In tune with the existing interest in my academic environment in the history of the workers' movement and social struggles, I chose for a thesis topic a teachers' strike that took place towards the end of the Mexican Revolution. I wanted to reconstruct the agency of the women teachers involved in the strike. They represented over 75 percent of the professors and had been, to borrow the title of Rowbotham's classic work, hidden from history.

I didn't succeed in my enterprise. I could only devote a few pages to describing [End Page 85] the discrimination these women teachers suffered at their jobs. Difficulties around sources and, above all, reconstruction and historical analysis turned out to be a greater challenge than I had previously foreseen.

When I first succeeded in documenting specific aspects of the history of feminism in Mexico in the twentieth century, my work was well received among feminist groups. But I still couldn't find a way to solve the methodological problems of women-centered historical research. New gender studies, particularly Joan Scott's celebrated article on gender in historical analyses, became a great inspiration for my work. Even when they did not solve the problems I faced, they opened up new avenues for critical thought.

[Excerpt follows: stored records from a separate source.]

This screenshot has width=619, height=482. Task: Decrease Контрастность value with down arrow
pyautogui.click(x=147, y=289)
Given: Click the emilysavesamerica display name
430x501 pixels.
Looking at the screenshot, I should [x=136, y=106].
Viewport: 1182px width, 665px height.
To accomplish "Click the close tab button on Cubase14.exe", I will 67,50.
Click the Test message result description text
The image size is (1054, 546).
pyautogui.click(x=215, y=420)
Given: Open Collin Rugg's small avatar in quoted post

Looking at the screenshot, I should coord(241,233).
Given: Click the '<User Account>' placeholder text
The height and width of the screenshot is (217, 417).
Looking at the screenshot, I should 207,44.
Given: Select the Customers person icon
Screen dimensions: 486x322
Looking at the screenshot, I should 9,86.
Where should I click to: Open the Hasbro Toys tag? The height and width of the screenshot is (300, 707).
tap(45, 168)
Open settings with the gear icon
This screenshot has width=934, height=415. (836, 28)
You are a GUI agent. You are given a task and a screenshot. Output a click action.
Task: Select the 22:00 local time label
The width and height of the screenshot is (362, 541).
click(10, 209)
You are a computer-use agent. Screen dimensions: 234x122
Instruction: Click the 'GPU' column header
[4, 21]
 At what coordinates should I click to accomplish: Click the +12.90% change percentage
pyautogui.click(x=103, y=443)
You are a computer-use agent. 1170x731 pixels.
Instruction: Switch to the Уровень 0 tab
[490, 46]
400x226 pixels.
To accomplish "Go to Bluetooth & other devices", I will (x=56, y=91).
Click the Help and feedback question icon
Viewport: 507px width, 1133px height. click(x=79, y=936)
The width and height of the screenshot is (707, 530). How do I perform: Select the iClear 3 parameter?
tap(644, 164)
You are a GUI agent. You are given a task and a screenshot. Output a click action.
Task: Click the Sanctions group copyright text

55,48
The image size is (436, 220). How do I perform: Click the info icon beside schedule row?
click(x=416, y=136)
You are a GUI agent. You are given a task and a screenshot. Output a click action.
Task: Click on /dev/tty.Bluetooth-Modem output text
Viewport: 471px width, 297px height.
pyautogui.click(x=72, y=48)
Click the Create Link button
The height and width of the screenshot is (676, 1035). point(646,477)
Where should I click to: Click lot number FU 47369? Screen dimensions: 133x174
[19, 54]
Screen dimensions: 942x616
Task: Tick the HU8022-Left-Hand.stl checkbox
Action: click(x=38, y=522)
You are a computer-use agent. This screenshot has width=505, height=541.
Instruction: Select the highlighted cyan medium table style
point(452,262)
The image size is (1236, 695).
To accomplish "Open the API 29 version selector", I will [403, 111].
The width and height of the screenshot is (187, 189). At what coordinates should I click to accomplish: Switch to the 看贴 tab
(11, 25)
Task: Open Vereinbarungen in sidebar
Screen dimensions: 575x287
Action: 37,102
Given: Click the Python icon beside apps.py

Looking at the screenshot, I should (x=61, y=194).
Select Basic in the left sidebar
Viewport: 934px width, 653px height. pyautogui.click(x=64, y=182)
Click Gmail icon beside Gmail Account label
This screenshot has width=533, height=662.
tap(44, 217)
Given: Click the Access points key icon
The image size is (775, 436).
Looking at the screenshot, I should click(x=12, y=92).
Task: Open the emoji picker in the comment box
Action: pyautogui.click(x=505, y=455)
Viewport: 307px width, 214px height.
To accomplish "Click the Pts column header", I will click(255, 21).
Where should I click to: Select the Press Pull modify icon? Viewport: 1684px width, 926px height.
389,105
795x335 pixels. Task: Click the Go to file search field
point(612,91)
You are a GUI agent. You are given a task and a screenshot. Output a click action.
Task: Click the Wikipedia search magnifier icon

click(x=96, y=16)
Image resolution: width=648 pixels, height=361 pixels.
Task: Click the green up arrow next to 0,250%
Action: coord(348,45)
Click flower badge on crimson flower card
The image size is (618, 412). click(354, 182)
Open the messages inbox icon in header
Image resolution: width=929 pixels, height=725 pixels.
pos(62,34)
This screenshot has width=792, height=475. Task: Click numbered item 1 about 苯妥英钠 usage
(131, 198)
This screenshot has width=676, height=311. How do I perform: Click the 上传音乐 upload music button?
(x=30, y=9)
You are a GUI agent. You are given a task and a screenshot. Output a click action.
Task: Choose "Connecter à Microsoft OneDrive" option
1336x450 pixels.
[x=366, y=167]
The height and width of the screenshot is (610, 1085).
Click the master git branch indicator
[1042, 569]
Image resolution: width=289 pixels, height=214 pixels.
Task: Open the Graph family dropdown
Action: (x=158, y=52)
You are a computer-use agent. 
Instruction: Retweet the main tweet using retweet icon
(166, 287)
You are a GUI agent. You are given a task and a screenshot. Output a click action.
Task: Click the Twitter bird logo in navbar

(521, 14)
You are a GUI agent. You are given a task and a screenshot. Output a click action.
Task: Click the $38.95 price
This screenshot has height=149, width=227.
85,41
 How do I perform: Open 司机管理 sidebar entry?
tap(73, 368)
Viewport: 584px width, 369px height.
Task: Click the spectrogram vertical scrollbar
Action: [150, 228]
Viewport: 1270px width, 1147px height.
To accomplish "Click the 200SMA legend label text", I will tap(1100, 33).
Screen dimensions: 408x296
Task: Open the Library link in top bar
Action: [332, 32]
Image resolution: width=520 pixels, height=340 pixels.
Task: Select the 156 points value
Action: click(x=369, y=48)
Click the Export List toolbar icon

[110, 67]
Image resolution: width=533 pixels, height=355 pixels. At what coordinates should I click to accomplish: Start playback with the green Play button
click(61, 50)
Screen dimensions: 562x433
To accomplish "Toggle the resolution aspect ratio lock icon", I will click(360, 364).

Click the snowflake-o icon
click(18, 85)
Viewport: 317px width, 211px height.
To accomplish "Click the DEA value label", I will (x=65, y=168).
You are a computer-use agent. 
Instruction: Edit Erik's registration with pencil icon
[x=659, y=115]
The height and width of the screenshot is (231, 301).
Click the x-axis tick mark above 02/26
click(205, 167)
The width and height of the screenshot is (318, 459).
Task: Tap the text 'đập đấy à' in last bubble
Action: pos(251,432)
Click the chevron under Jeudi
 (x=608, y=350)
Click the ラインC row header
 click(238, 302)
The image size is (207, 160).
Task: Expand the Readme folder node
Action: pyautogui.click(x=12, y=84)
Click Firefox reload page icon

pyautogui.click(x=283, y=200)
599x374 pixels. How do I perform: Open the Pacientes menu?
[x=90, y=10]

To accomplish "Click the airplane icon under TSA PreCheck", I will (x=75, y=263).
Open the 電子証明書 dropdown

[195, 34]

At the onset of the 1990s, I was still interested in women teachers and their relationship with the feminist current during the first decades of the twentieth century, a topic I dwelt upon in my Ph.D. thesis, in which I got to the bottom of some aspects of the gendered cultural constructions that forged their social, professional, and political identities. I believe one can, through history, profitably meditate on matters that resist change, such as the persistent exclusion of women from political power and their equally lasting invisibility as intellectual producers.

Women's organizations frequently demand historical information that legitimizes their identity, the same way they did twenty years ago, when the new feminism emerged. Even if I understand that necessity, I don't believe the task of history is offering "background" that justifies current political identities. From my point of view, the main value of historical knowledge lies in the contribution it may offer towards a critical review of the present, one that avoids simple and schematic interpretations.

History may show that gender norms and conventions, among other human constructions, are complex and lasting, but also that they are flexible and can be, to some degree, susceptible to change. A recent project about a transsexual person during the Mexican Revolution allowed me to show the flexibility of gender in social and cultural contexts in which gender identities and their symbolization are usually considered fixed.

Unlike the history of great social movements and structural transformations that I used to admire twenty years ago, now I believe microhistory, à la Carlo Ginzburg and Natalie Zemon Davis, is a form of historical knowledge that may empower people as it demonstrates the importance of the possible changes within the immediate small universe of human beings. Emphasis on individuals and their possibilities for acting and transforming their internal and external world, expressed in a narrative, makes this kind of history a cultural expression that should enhance the construction of utopias and strengthen aspirations towards change.

Translated by Lucía Rayas



Gabriela Cano is professor of Mexican history at the Universidad Autonoma Metropolitana-Iztapalapa in Mexico City.